‘Merrily shall we meet in heaven’

 
By now, most of you have heard that Father Tom Walsh, the wonderful Conventual Franciscan priest and pastor of Annunciation Parish in Rosedale, died last month.
 
I have been a weekend celebrant at Annunciation for about 35 years. I would like to share a story about my final conversation with Father Tom.
 
I had just finished celebrating the 9 a.m. Mass, and I was making some phone calls and having a cup of coffee as I waited to celebrate the 11 a.m. Mass.
Shortly before I was ready to return to the church, Father Tom walked into the office. We chatted for a while. I then noticed that time was getting away from me, and I had to celebrate the next Mass. I said to Tom: “Well, Tom, pray for me and I for thee. Merrily we shall meet in heaven.” It was an old English blessing that I had used many times before. 

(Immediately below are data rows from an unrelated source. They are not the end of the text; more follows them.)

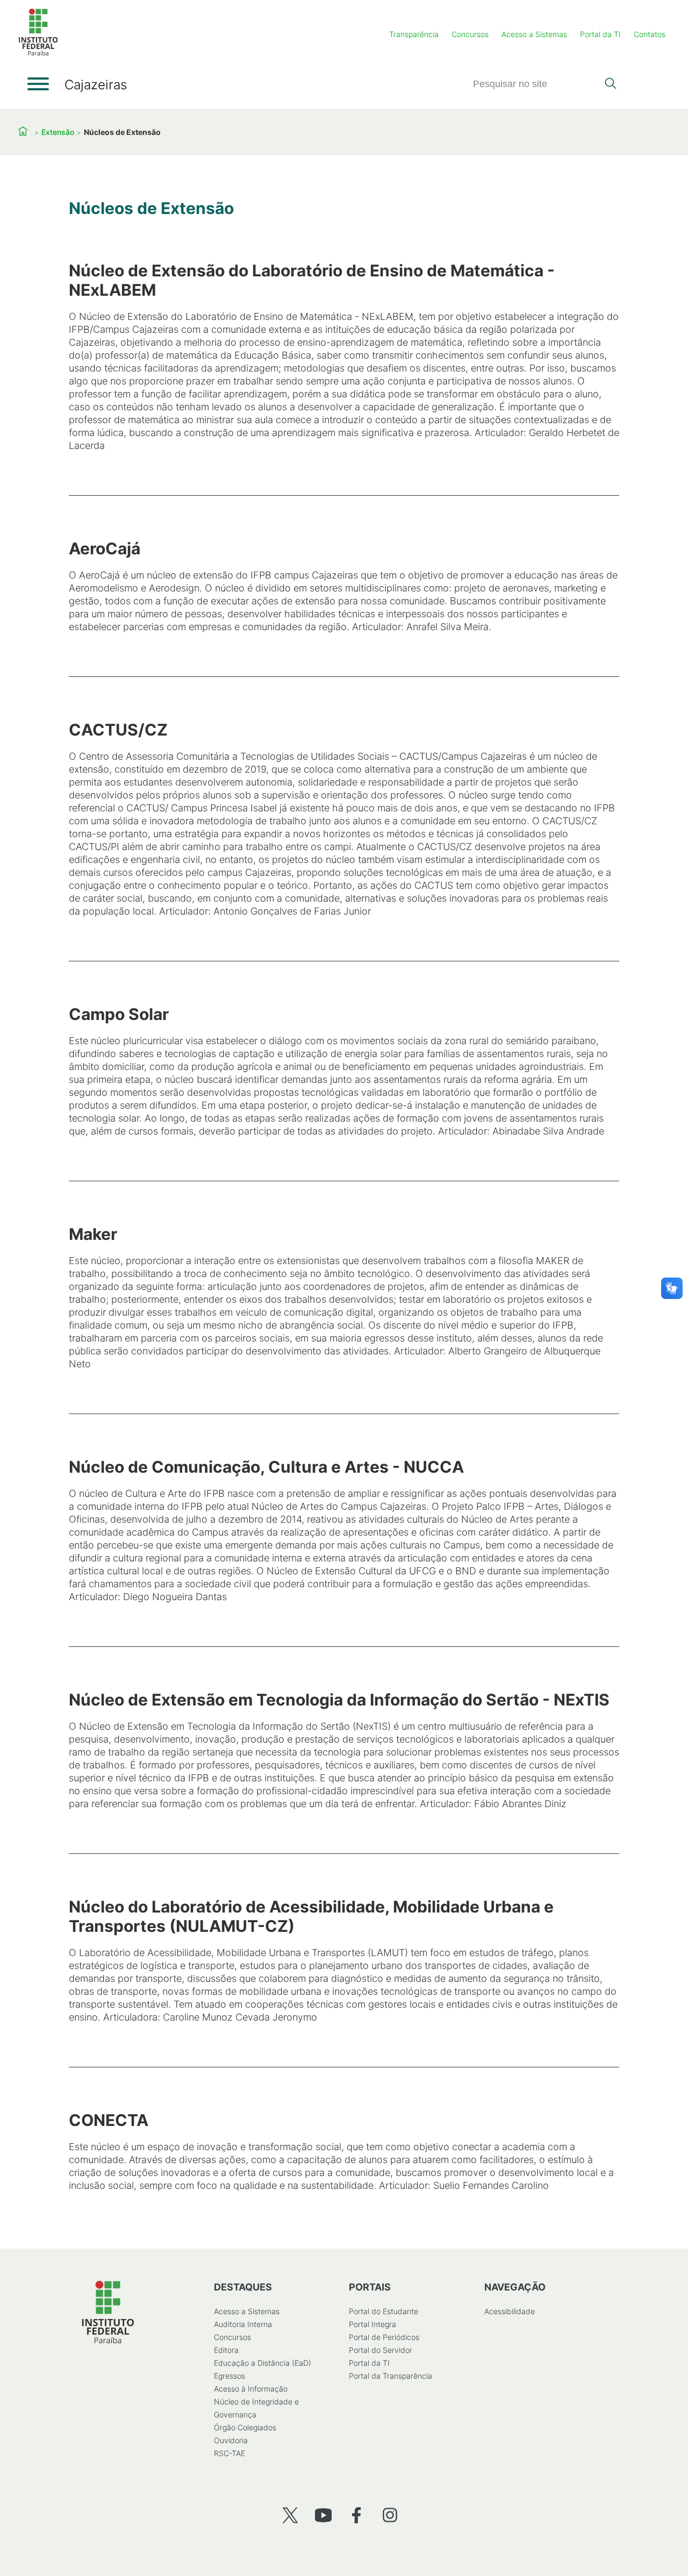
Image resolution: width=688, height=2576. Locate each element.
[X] (290, 2515)
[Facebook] (356, 2515)
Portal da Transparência (390, 2375)
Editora (226, 2349)
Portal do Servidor (380, 2349)
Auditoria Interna (243, 2324)
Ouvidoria (231, 2440)
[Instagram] (390, 2515)
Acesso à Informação (251, 2388)
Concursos (470, 34)
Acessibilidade (509, 2311)
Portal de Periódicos (384, 2337)
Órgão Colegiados (245, 2427)
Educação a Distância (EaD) (262, 2362)
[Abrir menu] (38, 84)
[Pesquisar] (610, 84)
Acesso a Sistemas (534, 34)
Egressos (229, 2375)
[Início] (38, 53)
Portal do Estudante (383, 2311)
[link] (344, 356)
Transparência (414, 34)
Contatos (649, 34)
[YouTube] (323, 2515)
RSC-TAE (229, 2453)
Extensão (57, 132)
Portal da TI (600, 34)
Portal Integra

Tom paused and asked: “What did you just say?” I repeated what I had said. He then said that it reminded him of something his mother always said. After I left, he continued to talk about it with Sister Sue Engel, a Mission Helper of the Sacred Heart and pastoral associate at Annunciation.
The following weekend I was away from the parish, giving a men’s retreat in Malvern, Pennsylvania. The next weekend, I was away giving a women’s retreat at the Dominican Retreat House in McLean, Virginia. The Monday after I returned from that retreat, I got a message that Father Tom had died. 
“Pray for me and I for thee. Merrily we shall meet in heaven.” 
Those had been the last words I spoke. I had no idea then that the next time I would see Tom would be in heaven.
We begin Lent with the reminder: “Remember that you are dust, and unto dust you shall return.” We never quite know when the return will be. As the Scriptures remind us, it does sometimes come “like a thief in the night.”
I celebrated Ash Wednesday with the retired School Sisters of Notre Dame at Villa Assumpta in Baltimore. Knowing that I was grieving, both for Father Tom and Father Joe Cote, who had died just a few weeks earlier, the good Sister Virginia put ashes on my forehead and said: “Father Joe, remember that you are dust and unto dust you shall return.” 
She then added: “But not now!”
The day after Father Tom’s funeral, there were funerals for Monsignor Dick Parks, a wonderful and much-loved diocesan priest and former pastor of Sacred Heart of Mary in Graceland Park, and Father Bill Lee, a Sulpician priest, teacher and former rector. 
Keep all these wonderful men in your prayers during the days ahead. And don’t be afraid to pray to them. It never hurts to have friends in high places.
They have all returned to dust – but not really. Yes, their bodies will indeed return to the dust from which they came, but who they really are returns to the God from whom they came.
There’s a little story I like to tell. It’s a true story of a little girl returning from the Ash Wednesday service, and asking her mother: “Is it true what Father Joe said today?” Her mother asked: “What did he say?” The girl replied: “He said: ‘Remember that you are dust and unto dust you shall return.” 
The mother replied: “Yes, that’s true.” The little girl then said: “Well, Mommy, there’s somebody under my bed, and I can’t tell if they’re coming or going.”
Lent reminds us of where we come from and where we go to. We come from God. We go back to God. It really is that simple. As they say: “Life is fragile. Handle with prayer.”